A recent inspection report issued by the Quebec government reveals that many of the province's hospitals and long-term care institutions are falling apart.

Health Minister Gaétan Barrette says hospitals, long-term care homes with failing grades could face demolition

Maisonneuve-Rosemont Hospital received a failing grade. (Radio-Canada)

A recent report issued by the Quebec government reveals that many of the province's hospitals and long-term care institutions are falling apart.

CBC's French-language service, Radio-Canada, obtained the report, which discloses that more than 20 per cent of hospital buildings are in poor or very poor condition, including some of those at Montreal's Maisonneuve-Rosemont, Sainte-Justine and Douglas hospitals.

The report shows the worst-affected buildings are at a high level of degradation and need better ongoing maintenance. Some require immediate, urgent repairs. Others need to be replaced.

Building inspections carried out by Quebec show that the percentage of buildings in a poor state is even higher for long-term care facilities, with 30 per cent in decay or degradation.

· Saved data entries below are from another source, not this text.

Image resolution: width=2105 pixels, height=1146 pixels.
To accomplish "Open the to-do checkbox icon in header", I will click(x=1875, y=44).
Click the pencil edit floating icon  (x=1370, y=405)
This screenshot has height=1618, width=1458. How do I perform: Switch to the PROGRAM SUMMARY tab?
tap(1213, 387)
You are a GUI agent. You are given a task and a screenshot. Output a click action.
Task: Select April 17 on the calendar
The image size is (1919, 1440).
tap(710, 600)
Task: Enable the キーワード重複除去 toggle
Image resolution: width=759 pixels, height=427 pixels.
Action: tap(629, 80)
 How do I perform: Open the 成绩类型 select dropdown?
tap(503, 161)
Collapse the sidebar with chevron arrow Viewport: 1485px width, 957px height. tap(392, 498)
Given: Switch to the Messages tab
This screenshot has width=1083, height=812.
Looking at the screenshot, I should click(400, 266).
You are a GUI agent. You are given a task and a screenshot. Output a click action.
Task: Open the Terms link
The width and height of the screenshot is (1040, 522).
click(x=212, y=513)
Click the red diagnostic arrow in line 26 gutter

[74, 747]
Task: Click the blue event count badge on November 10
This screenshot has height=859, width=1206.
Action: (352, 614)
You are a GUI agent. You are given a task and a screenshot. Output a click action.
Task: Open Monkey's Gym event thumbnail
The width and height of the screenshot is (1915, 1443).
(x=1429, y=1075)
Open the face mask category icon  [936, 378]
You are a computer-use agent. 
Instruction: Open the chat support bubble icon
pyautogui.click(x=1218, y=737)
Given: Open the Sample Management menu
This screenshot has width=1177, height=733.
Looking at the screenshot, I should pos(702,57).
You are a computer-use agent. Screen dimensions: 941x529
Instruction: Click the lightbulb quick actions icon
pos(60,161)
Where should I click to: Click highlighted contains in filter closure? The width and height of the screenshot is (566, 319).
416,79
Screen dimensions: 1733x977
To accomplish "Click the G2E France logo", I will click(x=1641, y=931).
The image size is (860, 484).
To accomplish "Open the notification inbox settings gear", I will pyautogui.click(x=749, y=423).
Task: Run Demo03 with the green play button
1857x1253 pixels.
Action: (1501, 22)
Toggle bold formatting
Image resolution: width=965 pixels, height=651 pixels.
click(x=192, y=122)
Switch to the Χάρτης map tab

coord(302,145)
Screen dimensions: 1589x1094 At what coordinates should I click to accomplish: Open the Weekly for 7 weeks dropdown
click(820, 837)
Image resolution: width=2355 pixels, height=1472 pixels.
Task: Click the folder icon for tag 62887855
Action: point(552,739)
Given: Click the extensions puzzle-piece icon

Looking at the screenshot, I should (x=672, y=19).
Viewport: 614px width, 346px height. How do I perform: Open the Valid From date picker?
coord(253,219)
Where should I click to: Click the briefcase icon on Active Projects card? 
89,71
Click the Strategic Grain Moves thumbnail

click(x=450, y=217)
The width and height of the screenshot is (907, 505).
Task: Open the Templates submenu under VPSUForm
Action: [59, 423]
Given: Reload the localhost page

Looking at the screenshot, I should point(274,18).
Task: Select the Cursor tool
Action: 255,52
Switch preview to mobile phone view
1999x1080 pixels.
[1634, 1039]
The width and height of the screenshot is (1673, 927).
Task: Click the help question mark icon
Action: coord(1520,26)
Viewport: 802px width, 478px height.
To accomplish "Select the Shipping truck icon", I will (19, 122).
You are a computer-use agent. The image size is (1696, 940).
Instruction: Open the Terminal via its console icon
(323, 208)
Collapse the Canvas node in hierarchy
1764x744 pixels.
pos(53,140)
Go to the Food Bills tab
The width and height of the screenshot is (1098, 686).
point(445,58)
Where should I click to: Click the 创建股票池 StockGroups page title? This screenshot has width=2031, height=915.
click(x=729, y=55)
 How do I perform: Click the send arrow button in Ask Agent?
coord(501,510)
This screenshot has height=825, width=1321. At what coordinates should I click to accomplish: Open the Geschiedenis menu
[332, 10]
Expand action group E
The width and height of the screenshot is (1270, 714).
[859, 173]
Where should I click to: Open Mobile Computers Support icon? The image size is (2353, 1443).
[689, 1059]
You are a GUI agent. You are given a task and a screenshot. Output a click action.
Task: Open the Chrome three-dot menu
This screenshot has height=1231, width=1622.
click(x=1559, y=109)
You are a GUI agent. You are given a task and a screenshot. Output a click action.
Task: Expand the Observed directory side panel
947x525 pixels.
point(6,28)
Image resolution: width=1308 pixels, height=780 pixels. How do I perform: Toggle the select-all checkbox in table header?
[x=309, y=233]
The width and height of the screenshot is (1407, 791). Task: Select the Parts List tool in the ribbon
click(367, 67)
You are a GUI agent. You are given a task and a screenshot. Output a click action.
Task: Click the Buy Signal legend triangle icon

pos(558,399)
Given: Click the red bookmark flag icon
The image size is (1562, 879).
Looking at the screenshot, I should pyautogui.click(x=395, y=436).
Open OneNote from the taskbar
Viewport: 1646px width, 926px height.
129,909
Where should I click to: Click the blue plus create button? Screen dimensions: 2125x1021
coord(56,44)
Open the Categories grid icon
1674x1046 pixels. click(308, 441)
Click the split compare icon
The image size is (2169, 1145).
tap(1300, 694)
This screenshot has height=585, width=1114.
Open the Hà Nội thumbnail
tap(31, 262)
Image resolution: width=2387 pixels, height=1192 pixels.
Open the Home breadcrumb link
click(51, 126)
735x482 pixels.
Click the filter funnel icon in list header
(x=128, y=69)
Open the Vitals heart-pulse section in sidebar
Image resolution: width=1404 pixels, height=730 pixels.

The report is based on an inspection of just one-third of Quebec's health-care institutions – the proportion that inspectors have visited to date.

Fit for wrecking ball?

Quebec Health Minister Gaétan Barrette said it's clear that some buildings will likely be demolished.

"Is it better to invest to maintain a facility or wait a couple of years and knock it down and build a new one?" Barrette asked.

Barrette said inspectors will go over the entire network by 2018.

He said the government has already planned to pump $10 billion over the next decade into health-care infrastructure, although some of that is slated to pay down debt from completed projects.

Surgeries cancelled

Montreal's Maisonneuve-Rosemont Hospital is among the 20 hospitals given a failing grade of E, the worst grade possible.

"We're absolutely not surprised by the grade," Martin Légaré, a pulmonologist at the hospital, told Radio-Canada.

In early April, damage to the hospital's ventilation system forced the cancellation of several operations.

"There were 17 people who were not operated on," Dr.Rafik Ghali told Radio-Canada. "It's the outcome of having an old ventilation system in the operating room."